On Heat Pump Water Heaters (HPWH) we generally are speaking about mono-bloc air source heat pump. This defined as a single unit with heat pump (with compressor, expansion valve, evaporator and condenser) on top and a large storage tank underneath the heat pump. These mono-bloc systems are now and in the future the preferred solution in many cases for single family houses.
Although the monobloc Heat Pump Water Heaters have reached an important level of maturity on the market, it seems that there is still room for improvement of their energy performance.
How does it work?
For an individual HPWH the hot water for the end user is always stored in a tank with sufficient volume in relation to the demand. Crucial are:
- Evaporator, which in the larger part of the market is air source heat exchanger;
- Compressor and expansion valve, dependent on the refrigerant;
- Storage tank.
- Air source heat exchanger as monobloc located with the heat pump on top or under the storage tank, which as unit can be placed indoors or outside
- Air source heat exchanger located as split unit separated from the storage tank, where the evaporator can be installed outside or in a internal ventilation system
- Heat source coupled to a solar thermal system as source, progressively in development are unglazed pvt-systems.
- Low temperature district heating for the booster heat pump.
Other sources are possible.
Especially for Multi Family Buildings a number of building related solutions are marketed for individual air source systems as well as collective ventilation systems.
Original Equipment Manufacturers in Japan use different types of compressors in their ECO-Cute heat pump water heaters using CO2 as refrigerant. Scroll, Swing and Rotary compressors are used. Especially for cold climates the Enhanced Vapor Injection technology for compressors has been introduced.
For the monobloc heat pump water heater there is a number of condenser configurations ranging from the external plate (side arm) heat exchanger, the wrap around heat exchanger and the internal spiral heat exchanger. As a consequence of the need for reduction of refrigerant the external plate heat exchanger is more and more preferred.
Comparison between the types of heat exchanger, the effects of stratification in the storage tank have been tested by Oak Ridge National Laboratories differing for the type of refrigerant used.
An important advantage of external plate heat exchangers is that the overall refrigerant charge can be reduced by optimizing the heat transfer.
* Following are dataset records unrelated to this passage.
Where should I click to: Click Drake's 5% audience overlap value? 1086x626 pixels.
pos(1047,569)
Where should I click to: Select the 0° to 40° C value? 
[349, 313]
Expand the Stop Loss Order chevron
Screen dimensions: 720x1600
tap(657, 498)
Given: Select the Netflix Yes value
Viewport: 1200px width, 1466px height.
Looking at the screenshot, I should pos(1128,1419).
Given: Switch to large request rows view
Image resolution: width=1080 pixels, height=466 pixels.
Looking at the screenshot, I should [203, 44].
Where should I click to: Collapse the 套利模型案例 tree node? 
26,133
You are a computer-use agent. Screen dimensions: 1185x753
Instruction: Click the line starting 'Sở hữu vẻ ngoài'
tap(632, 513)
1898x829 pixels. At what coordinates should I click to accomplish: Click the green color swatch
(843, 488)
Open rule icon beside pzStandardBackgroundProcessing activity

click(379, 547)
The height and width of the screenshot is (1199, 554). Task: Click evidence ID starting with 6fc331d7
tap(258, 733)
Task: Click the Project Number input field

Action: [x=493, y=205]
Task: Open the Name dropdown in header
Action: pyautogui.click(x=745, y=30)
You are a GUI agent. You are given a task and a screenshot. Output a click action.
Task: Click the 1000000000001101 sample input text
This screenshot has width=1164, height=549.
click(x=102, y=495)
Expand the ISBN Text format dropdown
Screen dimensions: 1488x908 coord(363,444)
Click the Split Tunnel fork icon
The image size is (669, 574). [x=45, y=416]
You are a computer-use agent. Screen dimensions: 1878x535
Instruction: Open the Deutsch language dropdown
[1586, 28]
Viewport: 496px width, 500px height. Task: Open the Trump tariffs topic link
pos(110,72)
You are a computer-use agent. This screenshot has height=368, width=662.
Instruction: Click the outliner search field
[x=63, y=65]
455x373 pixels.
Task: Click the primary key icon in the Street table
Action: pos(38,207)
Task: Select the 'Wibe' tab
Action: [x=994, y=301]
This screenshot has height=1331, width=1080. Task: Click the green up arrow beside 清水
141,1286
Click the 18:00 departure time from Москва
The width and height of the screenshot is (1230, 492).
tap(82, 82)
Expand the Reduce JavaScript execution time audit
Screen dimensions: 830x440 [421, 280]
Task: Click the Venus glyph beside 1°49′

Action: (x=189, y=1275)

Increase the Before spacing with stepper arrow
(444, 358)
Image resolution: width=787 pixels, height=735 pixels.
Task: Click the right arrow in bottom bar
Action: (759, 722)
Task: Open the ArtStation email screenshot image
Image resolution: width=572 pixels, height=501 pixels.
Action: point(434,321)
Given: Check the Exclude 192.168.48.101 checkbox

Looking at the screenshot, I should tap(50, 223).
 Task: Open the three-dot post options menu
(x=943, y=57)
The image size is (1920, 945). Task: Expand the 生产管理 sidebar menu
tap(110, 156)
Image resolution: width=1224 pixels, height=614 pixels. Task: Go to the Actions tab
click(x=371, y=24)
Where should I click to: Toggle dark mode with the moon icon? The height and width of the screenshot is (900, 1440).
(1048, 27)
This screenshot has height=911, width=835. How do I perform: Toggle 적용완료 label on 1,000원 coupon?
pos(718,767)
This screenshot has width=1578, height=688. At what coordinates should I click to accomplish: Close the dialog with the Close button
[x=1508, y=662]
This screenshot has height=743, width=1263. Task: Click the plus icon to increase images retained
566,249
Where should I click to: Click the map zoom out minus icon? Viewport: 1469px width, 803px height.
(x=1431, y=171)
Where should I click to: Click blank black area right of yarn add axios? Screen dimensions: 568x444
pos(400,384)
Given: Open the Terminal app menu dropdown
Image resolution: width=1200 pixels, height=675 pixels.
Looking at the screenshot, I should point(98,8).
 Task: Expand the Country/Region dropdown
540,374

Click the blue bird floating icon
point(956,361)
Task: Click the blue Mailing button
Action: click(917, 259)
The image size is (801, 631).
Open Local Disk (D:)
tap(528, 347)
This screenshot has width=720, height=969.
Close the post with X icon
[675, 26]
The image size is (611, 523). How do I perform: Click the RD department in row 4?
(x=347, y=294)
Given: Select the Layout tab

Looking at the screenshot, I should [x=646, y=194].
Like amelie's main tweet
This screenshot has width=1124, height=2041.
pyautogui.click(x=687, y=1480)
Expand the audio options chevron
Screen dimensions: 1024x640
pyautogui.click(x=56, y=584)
A great leap forward has been published by KTH from Sweden.
Worldwide storage tanks for individual HPWH (monobloc or split systems) have a capacity often of more than 200 litres for a single family application. However with a larger capacity heat pump the storage size can be much smaller and especially in countries like Netherlands in domestic applications with less space the storage tanks are often 100 – 150 litres.
The efficiency of the storage tank is dependent on:
- Control of the stratification in the tank during draw offs. Efficiencies of 60 – 70 are normal, but up to 90% can be reached
- Control of stratification during heating up process by the heat pump
- Heat losses, which can be very small in well insulated and temperature controlled tanks
- Temperature control in tank.
There are great difference in tank efficiencies.